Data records
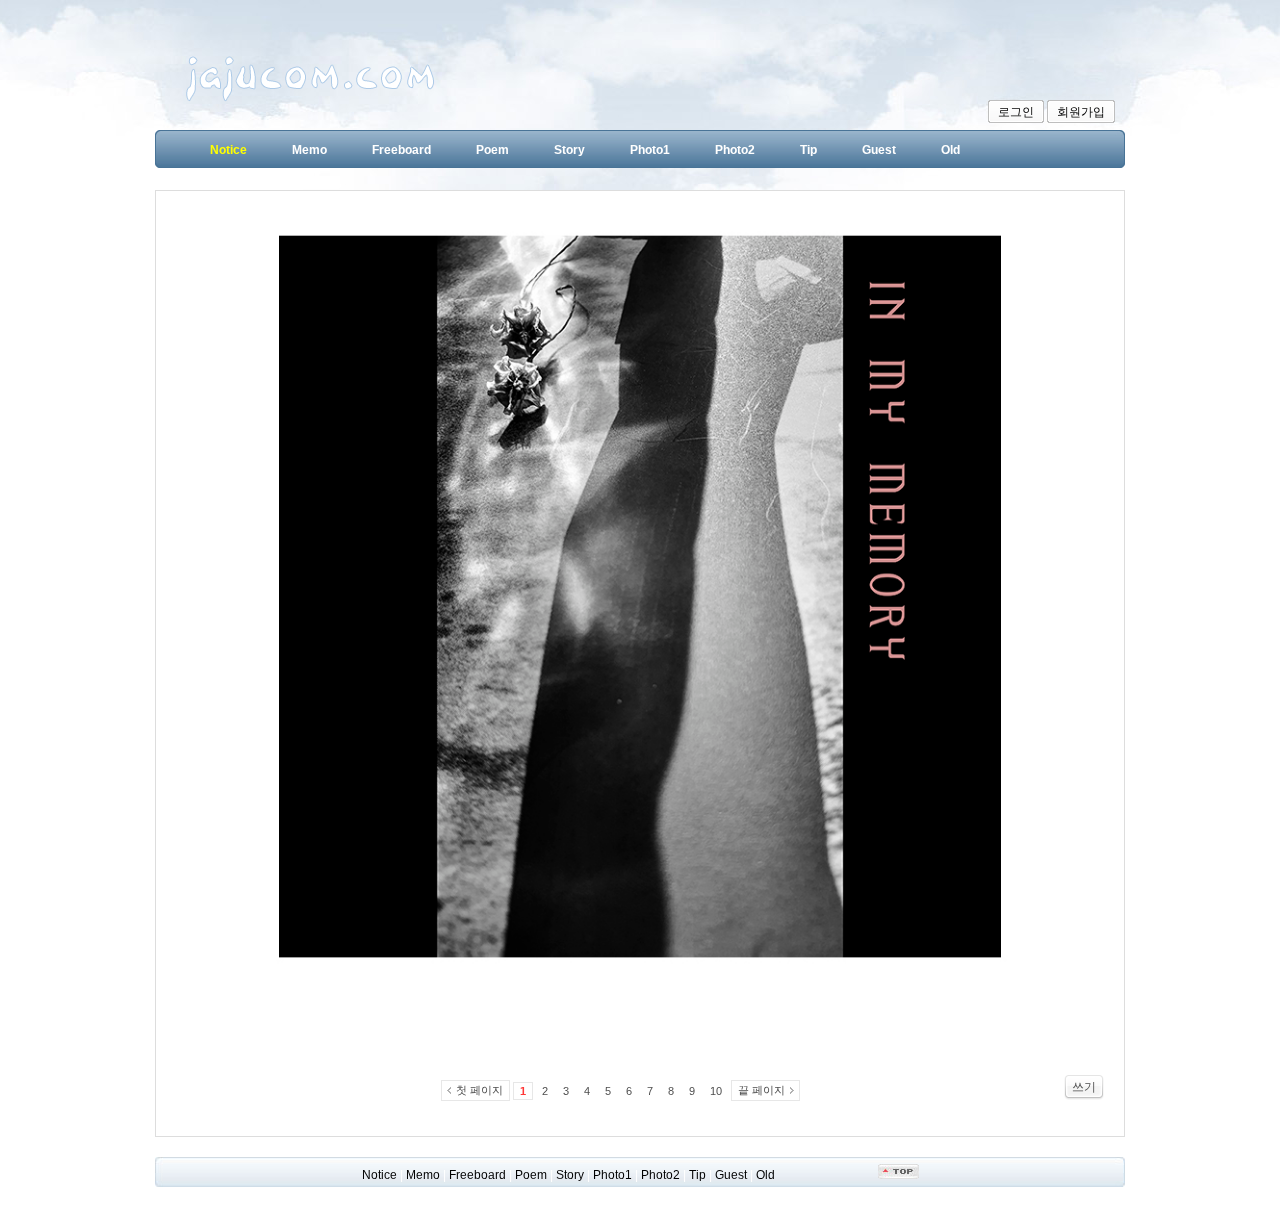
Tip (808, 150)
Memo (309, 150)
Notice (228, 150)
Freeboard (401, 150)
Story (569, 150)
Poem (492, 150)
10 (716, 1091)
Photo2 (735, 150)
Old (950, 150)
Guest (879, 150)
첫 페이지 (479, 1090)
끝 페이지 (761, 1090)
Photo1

GOAL OF THE EXERCISE
Reproduce every record exactly; images stay out.

REPLY TO THE TASK
Tip (808, 150)
Memo (309, 150)
Notice (228, 150)
Freeboard (401, 150)
Story (569, 150)
Poem (492, 150)
10 (716, 1091)
Photo2 (735, 150)
Old (950, 150)
Guest (879, 150)
첫 페이지 (479, 1090)
끝 페이지 (761, 1090)
Photo1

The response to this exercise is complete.